Участное мышление[28] преобладает во всех великих системах философии, осознанно и отчетливо (особенно в средние века) или бессознательно и маскированно (в системах 19 и 20 веков). Наблюдается своеобразное улегчение самого термина «бытие», «действительность»[29]. Классический кантовский пример против онтологического доказательства[30], что сто талеров действительных не равны ста талерам только мыслимым[31], перестал быть убедительным; действительно, исторически единожды наличные в определенной мною единственным образом действительности несравненно тяжелее, но взвешенные на теоретических весах, хотя бы и с прибавлением теоретического констатирования их эмпирической наличности, в отвлечении от их исторически ценностной единственности, едва <ли> окажутся тяжелее только мыслимых. Единственное исторически действительное бытие больше и тяжелее единого бытия теоретической науки, но эту разницу в весе, очевидную для живого переживающего сознания, нельзя определить в теоретических категориях.

Отвлеченное от акта-поступка смысловое содержание можно сложить в некое открытое <?> и единое бытие, но, конечно, это не единственное бытие, в котором мы живем и умираем, в котором протекает наш ответственный поступок, оно принципиально чуждо живой историчности. В мир построений теоретического сознания в отвлечении от ответственно-индивидуального исторического акта я не могу включить себя действительного и свою жизнь, как момент его, что необходимо, если это весь мир, все бытие (в принципе, в задании все, т. е. систематически, причем сама система теоретического бытия, конечно, может оставаться открытой[32]). Мы оказались бы там определенными, предопределенными, прошлыми <?> и завершенными, существенно не живущими; мы отбросили бы себя из жизни, как ответственного рискованного открытого становления-поступка, в индифферентное, принципиально готовое и завершенное теоретическое бытие (не завершенное и заданное лишь в процессе познания, но заданное именно — как данное). Ясно, что это можно сделать лишь при условии отвлечения от абсолютно произвольного (ответственно-произвольного), абсолютно нового, творимого, предстоящего в поступке, т. е. от того именно, чем жив поступок. Никакая практическая ориентация моей жизни в теоретическом мире не-возможна, в нем нельзя жить, ответственно поступать, в нем я не нужен, в нем меня принципиально нет.
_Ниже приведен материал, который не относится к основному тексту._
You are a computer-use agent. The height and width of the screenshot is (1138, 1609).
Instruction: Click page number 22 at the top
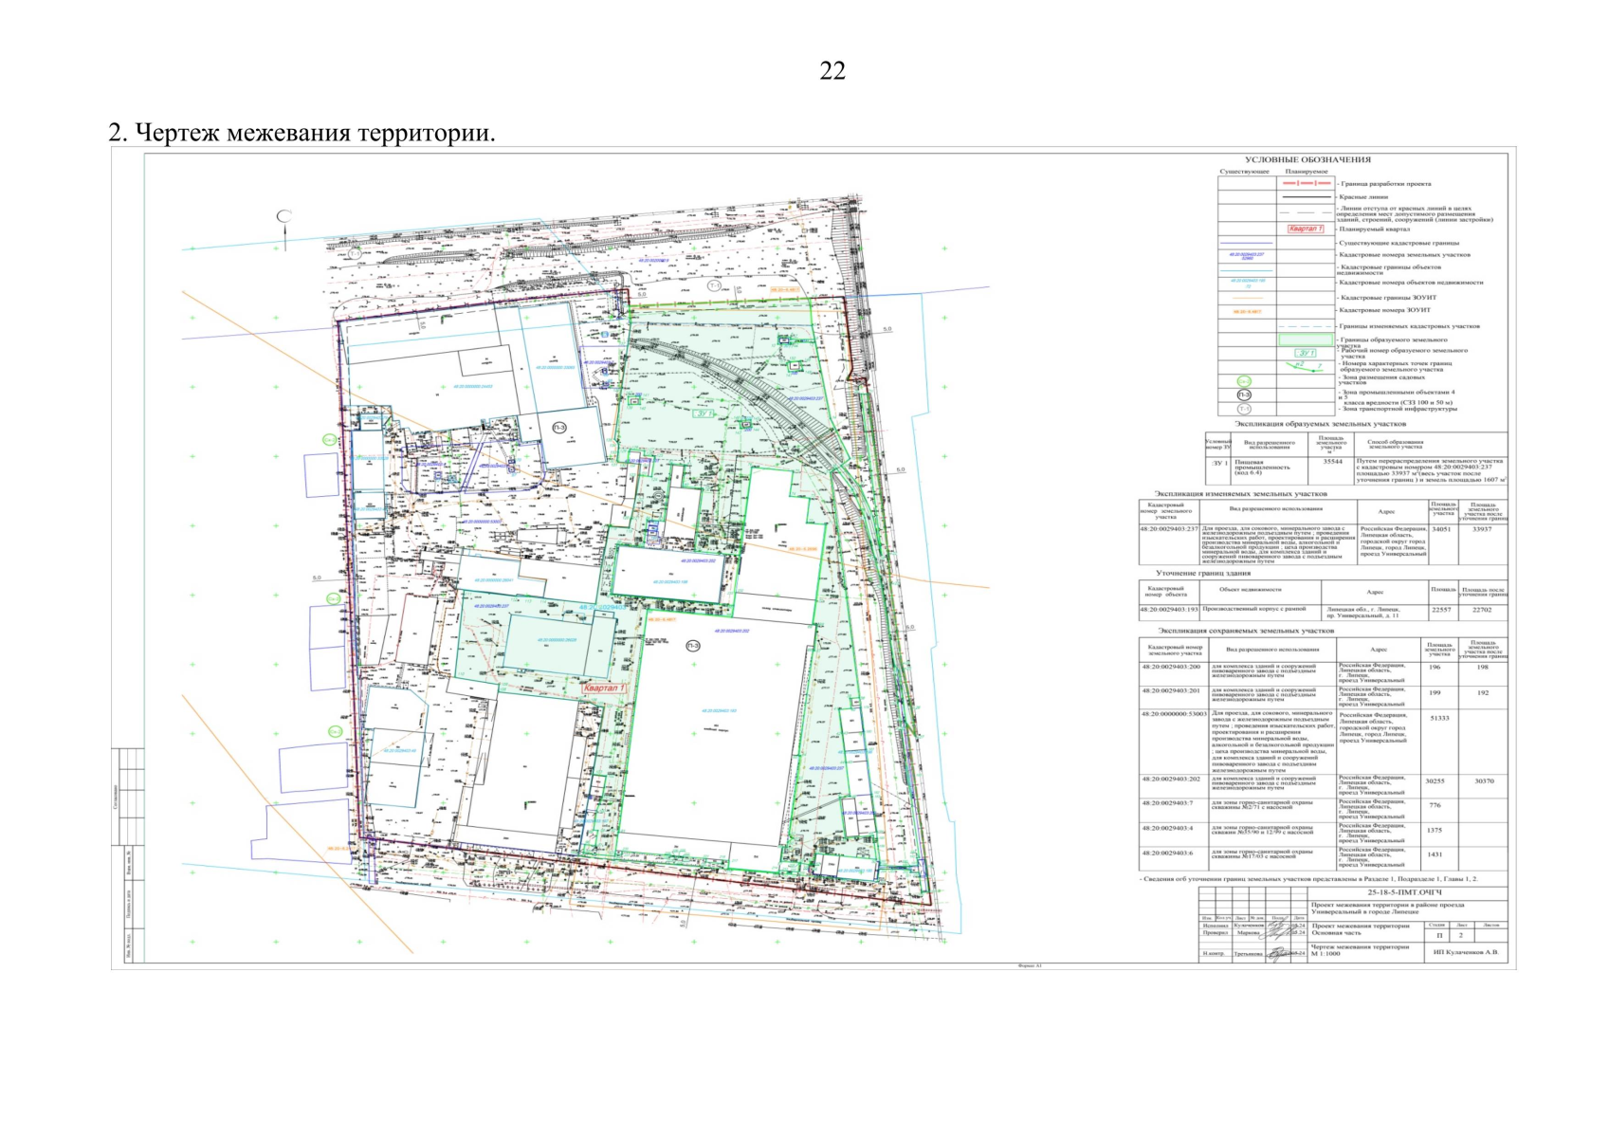832,71
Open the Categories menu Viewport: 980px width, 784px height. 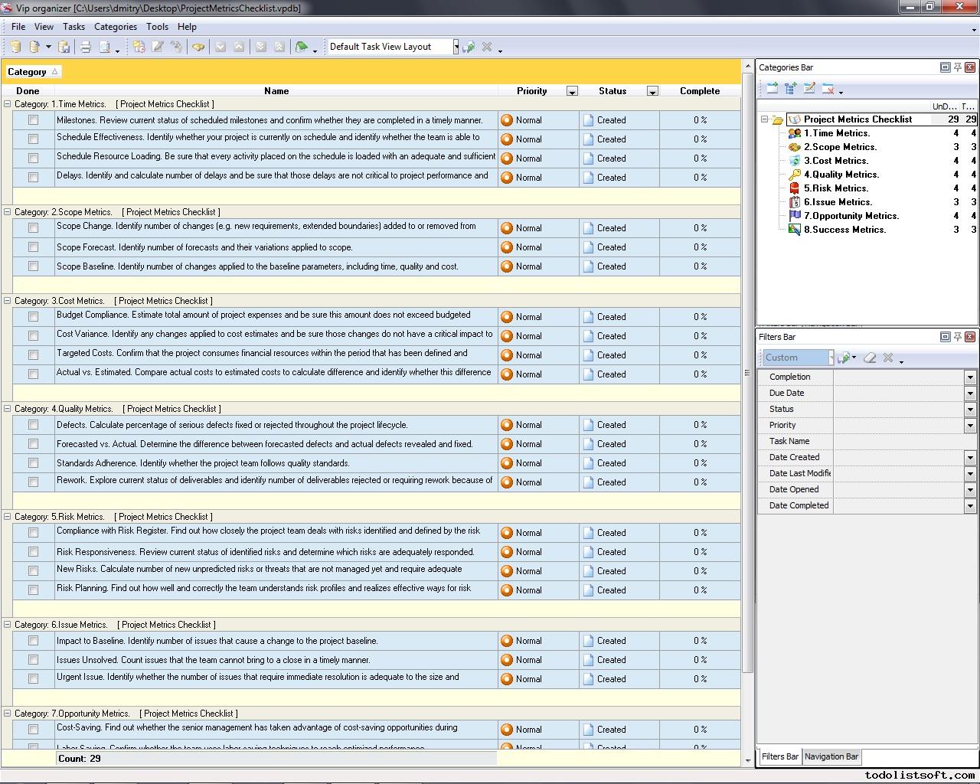coord(115,27)
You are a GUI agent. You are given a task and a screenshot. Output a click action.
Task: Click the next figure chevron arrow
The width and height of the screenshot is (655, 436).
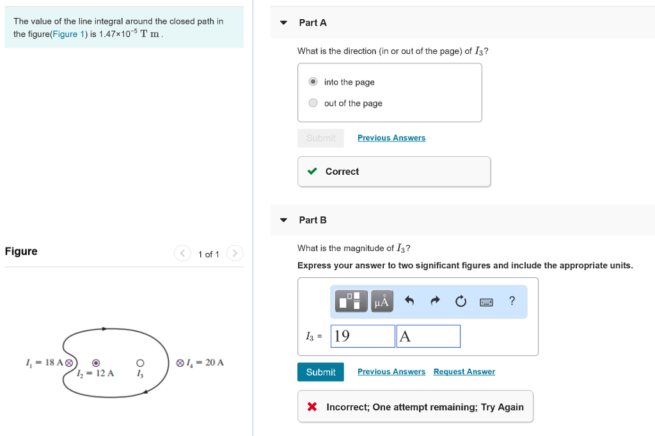(235, 253)
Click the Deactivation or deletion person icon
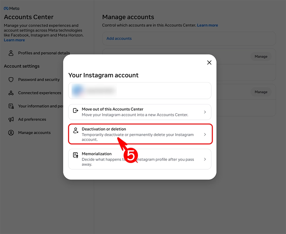The width and height of the screenshot is (286, 234). pyautogui.click(x=76, y=130)
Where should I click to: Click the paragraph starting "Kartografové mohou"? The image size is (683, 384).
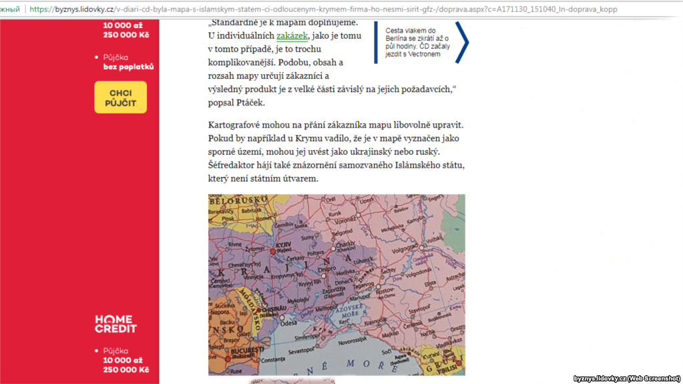[336, 152]
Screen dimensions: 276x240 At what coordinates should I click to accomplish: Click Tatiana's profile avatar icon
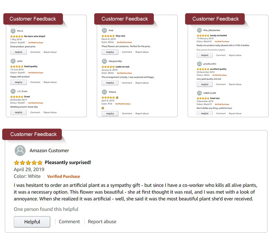click(105, 92)

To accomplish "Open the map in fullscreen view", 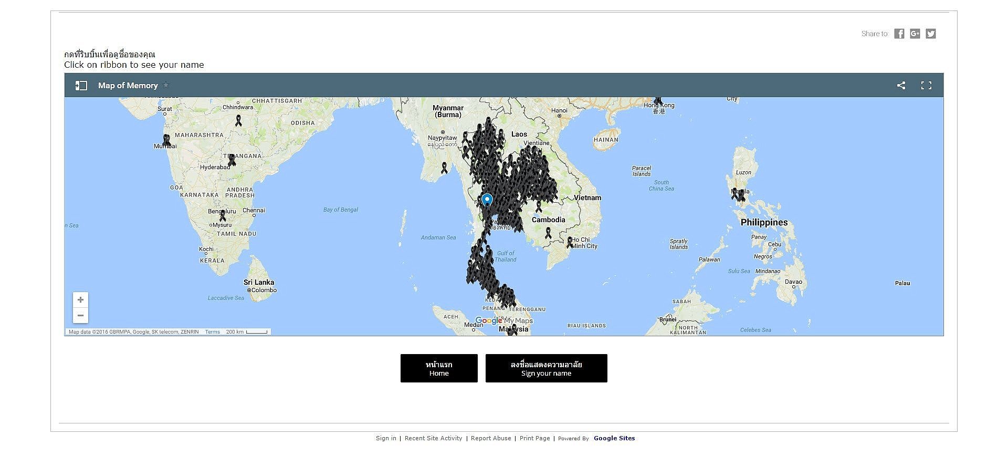I will (926, 86).
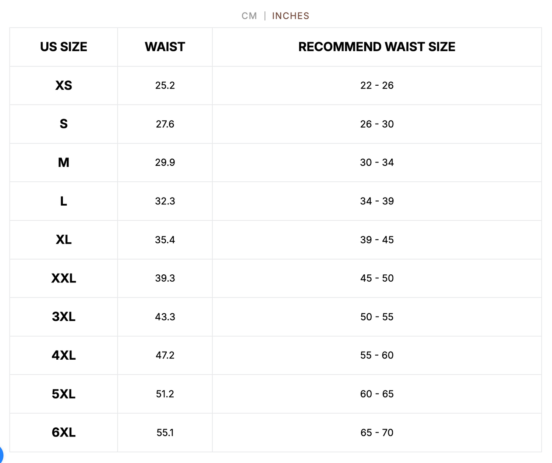Select the XS size cell
Image resolution: width=552 pixels, height=463 pixels.
[64, 86]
Теоретический мир получен в принципиальном отвлечении от факта моего единственного бытия и нравственного смысла этого факта, «как если бы меня не было», и это понятие бытия, для которого безразличен центральный для меня факт моей единственной действительной приобщенности к бытию (и я есмь) и принципиально не может ничего прибавить и убавить в нем, в своем смысле и значении оставаясь равным себе и тождественным, есть я или меня нет, не может определить мою жизнь, как ответственное поступление, не может дать никаких критериев для жизни практики, жизни поступка, не в нем я живу, если бы оно было единственным, меня бы не было.